● **Document text**:
————————
Glutamatergic Septal Inputs to VTA Modulate Movement Onset and Speed
1 Neuronal Networks Group, German Center for Neurodegenerative Diseases (DZNE), Bonn, Germany
2 Department of Cellular Neuroscience, Leibniz Institute for Neurobiology (LIN), Magdeburg, Germany
The Ventral Tegmental Area (VTA) neurons are classically studied for their function in reward, addiction and goal-directed behavior. Recent studies are also pointing to a role of VTA during locomotion: VTA neurons are active at movement onset, fire during movement, and send inputs to the dorsal striatum in an acceleration-dependent pattern. On the other side, locomotion onset and speed are controlled by the glutamatergic (VGluT2+) population of the Medial Septum/Diagonal Band of Broca (MSDB). When optogenetically stimulated, these neurons initiate locomotion and modulate the animal’s speed in a frequency-dependent manner. However, the MSDB has no direct projections to any motor-related area. It stands to reason, that MSDB VGluT2+ neurons could send inputs to VTA, which in turn projects to the brain areas responsible for movement execution.
————————
● **Data section**:
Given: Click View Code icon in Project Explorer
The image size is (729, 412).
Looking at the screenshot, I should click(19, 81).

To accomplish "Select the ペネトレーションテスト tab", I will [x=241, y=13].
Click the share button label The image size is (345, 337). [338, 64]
————————
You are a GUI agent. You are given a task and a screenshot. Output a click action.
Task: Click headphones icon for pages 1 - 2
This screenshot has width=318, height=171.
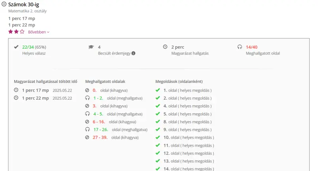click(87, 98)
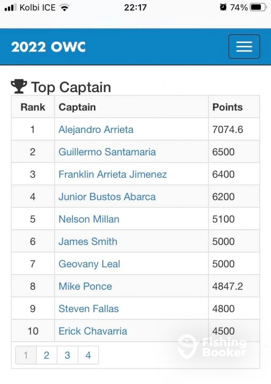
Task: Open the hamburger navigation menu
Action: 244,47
————————
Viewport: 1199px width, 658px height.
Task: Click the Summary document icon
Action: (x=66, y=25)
————————
● **What you need to do**:
1. In the abstract on septal inputs to the VTA, what do the MSDB VGluT2+ neurons do when they are optogenetically stimulated?
2. Continue the abstract on septal inputs to the VTA, starting after its final sentence.

● **Activity answers**:
1. They initiate locomotion and modulate the animal's speed in a frequency-dependent manner.

2.
A multidisciplinary approach including slice electrophysiology, in vivo fiberphotometry, and optogenetics was used to test if MSDB VGluT2+ inputs to VTA play a role during locomotion. Preliminary in vivo results show that optogenetic activation of VGluT2+ MSDB projections in VTA is sufficient to induce locomotion onset and to control the speed in a frequency-dependent manner. These findings are supported by the increase in calcium signal of the VGluT2+ MSDB axons in VTA when the animal moves spontaneously. In vitro patch-clamp data confirmed the existence of a monosynaptic glutamatergic connection between MSDB and VTA and highlighted how VGluT2+ MSDB inputs preferentially target VGluT2+ VTA neurons. Finally, in vivo optogenetic stimulation of VTA VGluT2+ neurons reliably induced locomotion, recapitulating the effect of MSDB VGluT2+ axon stimulation.